Un seul plat nous a tous les deux laissés sur notre faim, mais heureusement sans nous ruiner. En effet, Kyoto est moins cher que Tokyo pour manger, sans arriver à la cheville d'Osaka en ce qui concerne la compétitivité des prix.
Un petit café plutôt chic sur San'nenzaka. J'y ai dégusté une glace au thé vert trop amer, orné de pate de haricot sucré (miam), et mon adorée a pris une part de gâteau goûteux mais sec comme une vieille aigrie, qui comme cette dernière tombait en morceaux au moindre coup de canne/cuillère.
Un Izakaya (resto-bar) vraiment bien caché près du quartier Gion.
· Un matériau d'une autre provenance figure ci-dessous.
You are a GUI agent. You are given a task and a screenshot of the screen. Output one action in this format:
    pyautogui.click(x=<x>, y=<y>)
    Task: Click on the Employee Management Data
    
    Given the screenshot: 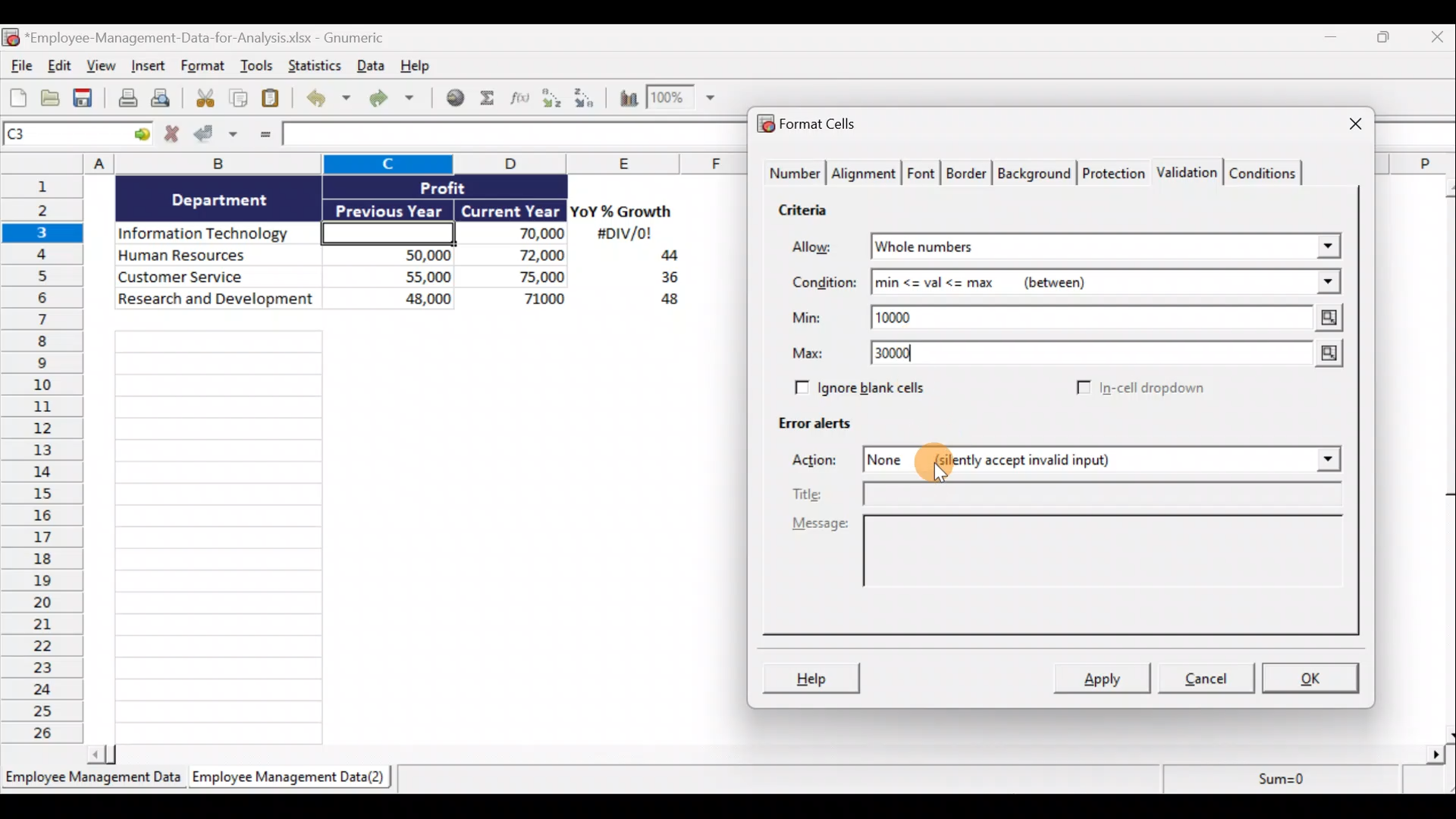 What is the action you would take?
    pyautogui.click(x=92, y=780)
    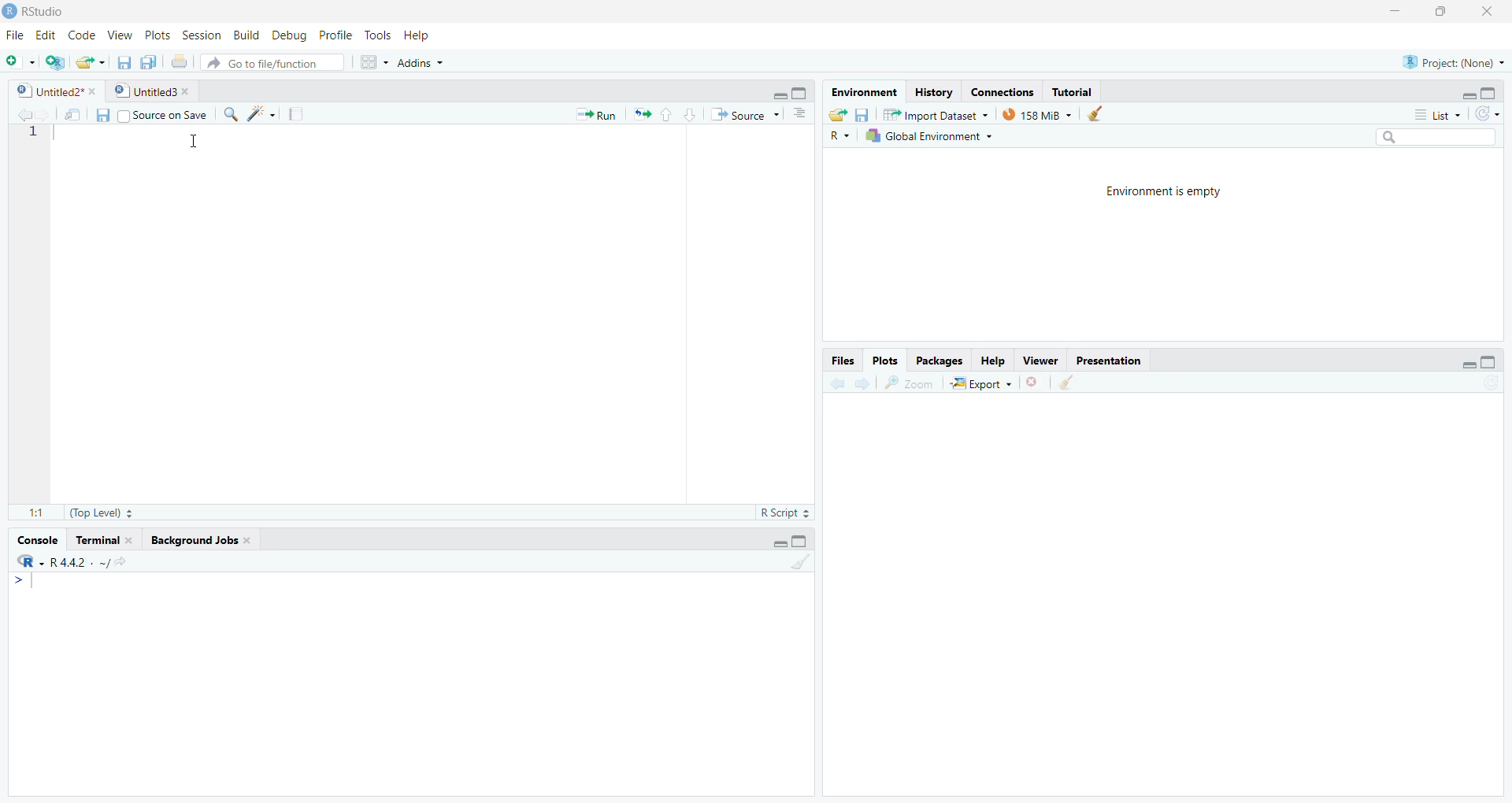  I want to click on maximize/minimize, so click(798, 538). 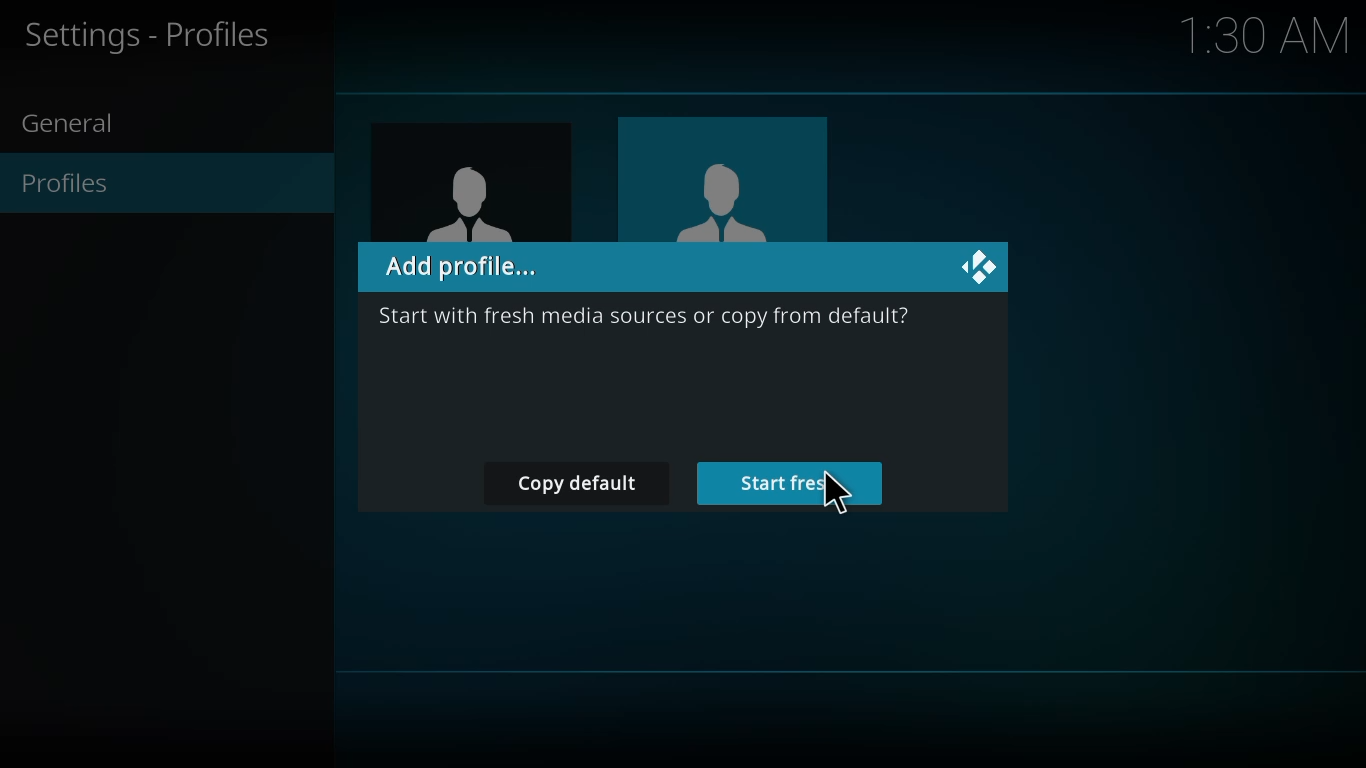 What do you see at coordinates (795, 484) in the screenshot?
I see `start fresh` at bounding box center [795, 484].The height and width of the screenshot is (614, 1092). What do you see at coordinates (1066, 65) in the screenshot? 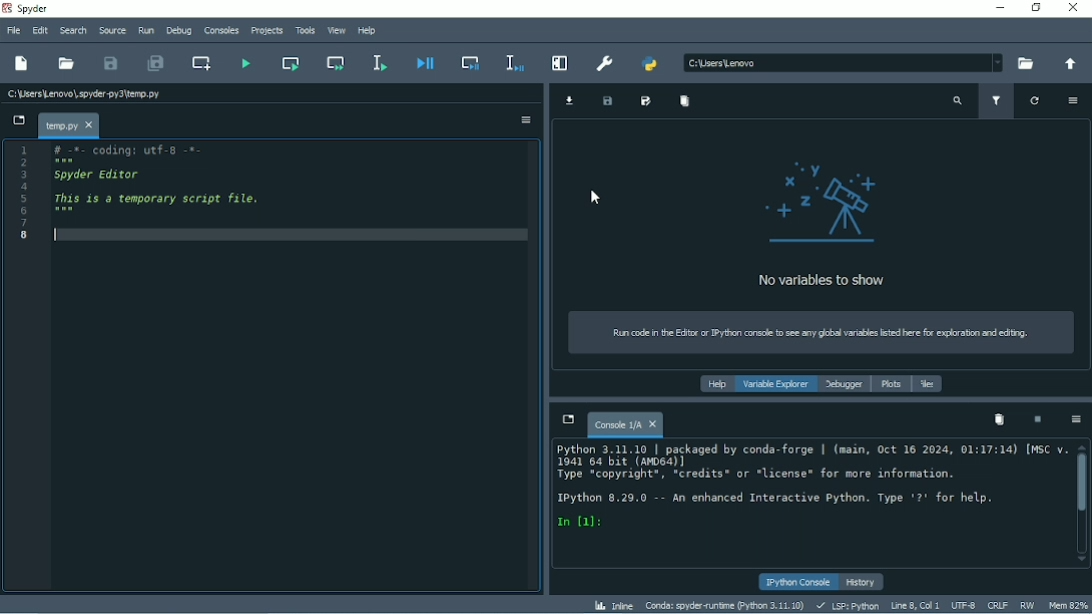
I see `Change to parent directory` at bounding box center [1066, 65].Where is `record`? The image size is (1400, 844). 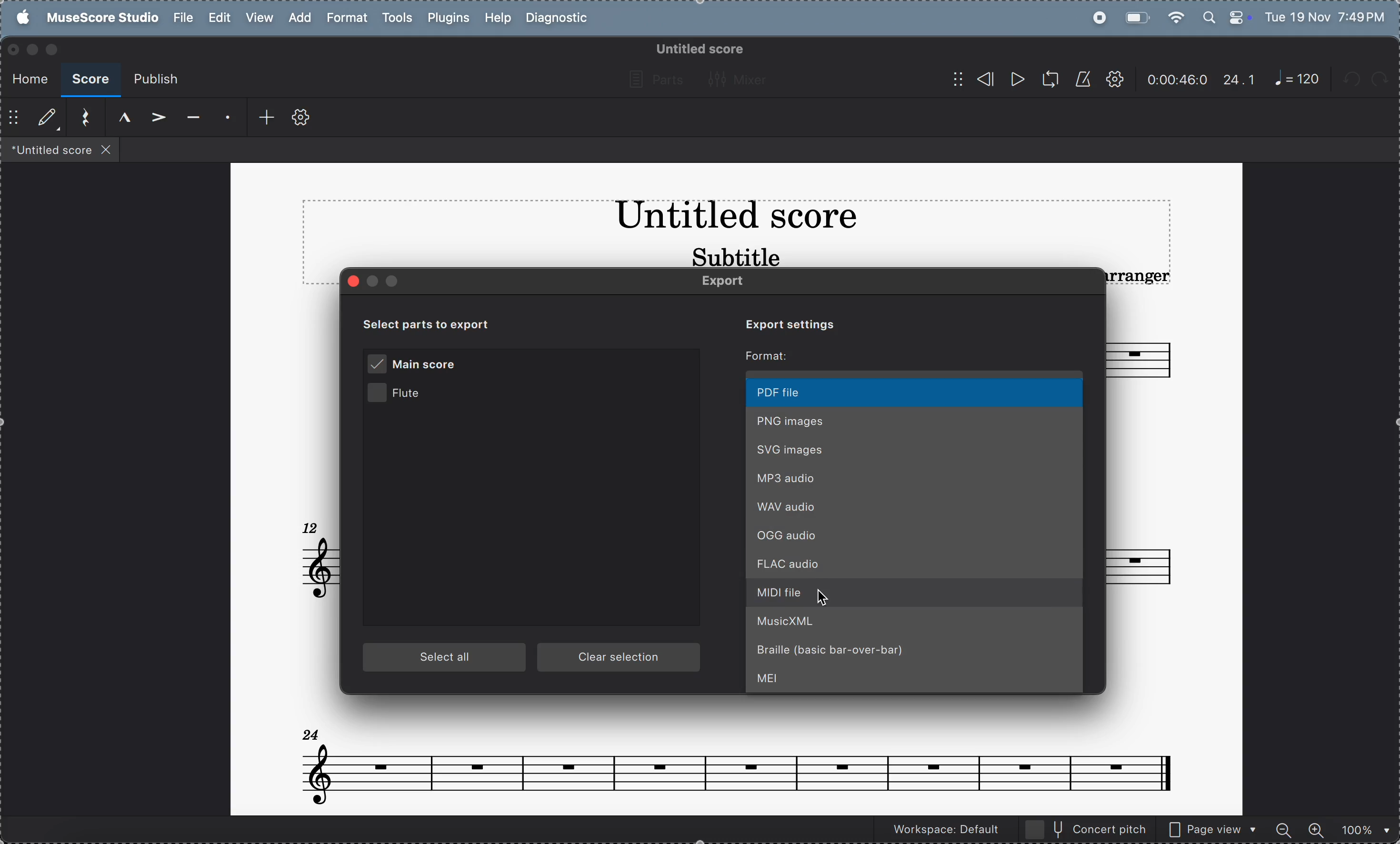 record is located at coordinates (1096, 17).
On a marche 3 quarts d'heure pour le trouver, mais ça nous a ouvert l'appétit pour profiter au maximum d'une spécialité de Kyoto, les plats à base de Tofu. La qualité de l'eau à Kyoto procure apparemment au Tofu un meilleur goût. Le plat principal consiste en un "Nabe", sorte de pot au feu, d'où on retire les ingrédients petit à petit. Une fois vidé, du riz cuit puis lavé et introduit à la sauce restante pour créer un nouveau plat (celui de la 3e photo). Nom de nom, que c'était bon !
La déception, sur la rue principale du quartier d'Arayashiyama. La sauce à base d'oeufs semblait être leur spécialité, et ils en mettaient une sacrée louche comme vous pouvez le voir. Rien de spécial, c'était bon sans plus, pas cher mais sans esbrouffe.
Un restaurant dans la gare de Kyoto, spécialisé dans les plats à base de pâtes italiennes, de la chaîne Goemon 五右衛門. Le menu revient à environ 1400 yen, comprennant une entrée et un jus de fruits en plus du plat principal. Un délice ! J'en salive encore.
Encore un resto de la gare de Kyoto. Le décor est un peu italien/allemand. Le pain ou le riz, au choix, est à volonté. Le pain n'est pas exceptionnel, mais il est loin d'être dégoûtant. On y a le choix entre 3 sortes de pain, celui à la tomate m'a bien plu. Le prix du menu de midi était d'un peu plus de 1000 yen, et l'entrée était vraiment bonne.